Dating a node with BEAST2.0
For details, read http://beast2.cs.auckland.ac.nz/index.php/Main_Page and http://beast2.cs.auckland.ac.nz/index.php/FAQ . For any problem, do not hesitate to browse through the list of questions on the BEAST forum https://groups.google.com/forum/#!forum/beast-users .
Exercise description
The exercise is mainly based on the Divergence Dating tutorial, but also includes a few screen captures.
Sequences files for this exercise are taken from a very inspiring published work
Schnitzler, J., T.G. Barraclough, J.S. Boatwright, P. Goldblatt, J.C. Manning, M.P. Powell, T. Rebelo, and V. Savolainen. 2011. Causes of Plant Diversification in the Cape Biodiversity Hotspot of South Africa. Systematic Biology 60: 343–357.
Download the two files for the exercise containing aligned sequences, and rename each with .nex instead of .txt extension. Sequences in the two files are in the same order and have exactly the same name.
http://qcbs.ca/wp-content/uploads/2013/06/ProteaFaurea_ITS.txt
http://qcbs.ca/wp-content/uploads/2013/06/ProteaFaurea_trnL.txt
The files include sequences of the ITS and the trnL regions, from 74 species of the Protea genus, which comprises a total of 115 species, and the same loci from one specimen of Faurea, the sister genus of Protea. According to another study, the split leading to Faurea and to Protea is 28.4 Ma (central 95% range 24.4–32.3 Ma). With an approximate date for this single root node, and the DNA sequences in hand, we will try to answer the question: How old is one of the oldest clade in Protea, comprising P. cryophila, P. pruinosa, P. scabriuscula, P. scolopendrifolia ?
Disclaimer
The objective of the exercise is simply to show how to use the BEAUti and BEAST programs. It should not be taken, as is, as an example good for publication.
Step by step instructions
(Optional, if time allows) Before importing into BEATi, use any phylogenetic program you liked, to run an analysis of the sequence datasets provided, to confirm that the 5 species listed above truly group into a clade.
1 Import the two files in BEAUti, with File/Import Alignment. For each, we will now go over the top panel (Partitions / Tip dates / Site Model / Clock Model / Priors / MCMC), to choose all the required options.

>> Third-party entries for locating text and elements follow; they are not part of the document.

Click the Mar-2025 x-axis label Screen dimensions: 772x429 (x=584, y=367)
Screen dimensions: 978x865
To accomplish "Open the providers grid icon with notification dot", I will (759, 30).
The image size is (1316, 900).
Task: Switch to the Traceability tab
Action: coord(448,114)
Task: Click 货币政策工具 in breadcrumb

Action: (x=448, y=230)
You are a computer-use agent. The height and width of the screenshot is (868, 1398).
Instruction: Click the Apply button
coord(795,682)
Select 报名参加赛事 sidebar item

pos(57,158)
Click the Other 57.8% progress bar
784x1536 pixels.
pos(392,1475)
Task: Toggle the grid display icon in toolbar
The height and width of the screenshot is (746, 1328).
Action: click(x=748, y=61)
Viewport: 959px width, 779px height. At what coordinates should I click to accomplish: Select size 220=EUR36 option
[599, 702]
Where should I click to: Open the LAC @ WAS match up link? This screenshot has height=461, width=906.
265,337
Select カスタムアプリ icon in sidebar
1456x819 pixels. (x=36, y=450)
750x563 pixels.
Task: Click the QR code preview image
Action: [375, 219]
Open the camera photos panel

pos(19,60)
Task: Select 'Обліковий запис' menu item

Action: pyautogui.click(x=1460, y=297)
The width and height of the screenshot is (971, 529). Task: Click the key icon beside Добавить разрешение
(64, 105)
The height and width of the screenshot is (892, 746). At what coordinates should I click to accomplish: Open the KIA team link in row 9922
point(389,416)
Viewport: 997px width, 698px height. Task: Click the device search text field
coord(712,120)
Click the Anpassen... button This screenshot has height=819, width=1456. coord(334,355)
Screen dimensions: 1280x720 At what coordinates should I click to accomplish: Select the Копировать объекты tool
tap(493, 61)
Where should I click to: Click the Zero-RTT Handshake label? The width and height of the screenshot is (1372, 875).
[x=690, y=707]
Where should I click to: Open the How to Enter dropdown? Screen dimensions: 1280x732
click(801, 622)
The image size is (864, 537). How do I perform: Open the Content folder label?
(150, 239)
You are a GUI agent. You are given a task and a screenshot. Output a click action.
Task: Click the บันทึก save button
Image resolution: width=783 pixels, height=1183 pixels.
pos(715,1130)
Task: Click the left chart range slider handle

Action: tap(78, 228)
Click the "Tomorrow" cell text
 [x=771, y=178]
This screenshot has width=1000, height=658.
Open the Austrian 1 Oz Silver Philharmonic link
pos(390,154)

BEAUti will then create a .xml file readable by the BEAST program.
2 Tip dates: Nothing is added or modified to this panel
3 Setting the substitution model
It is best to determine which model of nucleotide substitution is best-fit to the alignment by ModelTest or JModelTest2.
For ITS alignment, we'll use the following settings
Substitution rate = 1 ; Check the “Estimates” boxes
Gamma Category Count =4 ; Check the “Estimates” boxes for Shape parameter
Substitution model: HKY Kappa = 2 ; Check the “Estimates” boxes
Frequencies : Estimated
Check the Fix mean mutation rates
For the trnL, we will choose the model selected by JModelTest2
4 Setting the clock model
The molecular clock is a hypothesis that mutation rates and substitution rates do not vary among lineages in a tree (see BEAST2 Glossary). Within closely related taxa, within a genus for instance, mutation rates are likely similar, and the strict clock could be used. For distantly related taxa, rate among lineages will certainly vary, and the clock will not be strict. For this exercise, we will select “Strict Clock”.
5 Setting the Priors
This step is the most critical and most complicated of the whole process.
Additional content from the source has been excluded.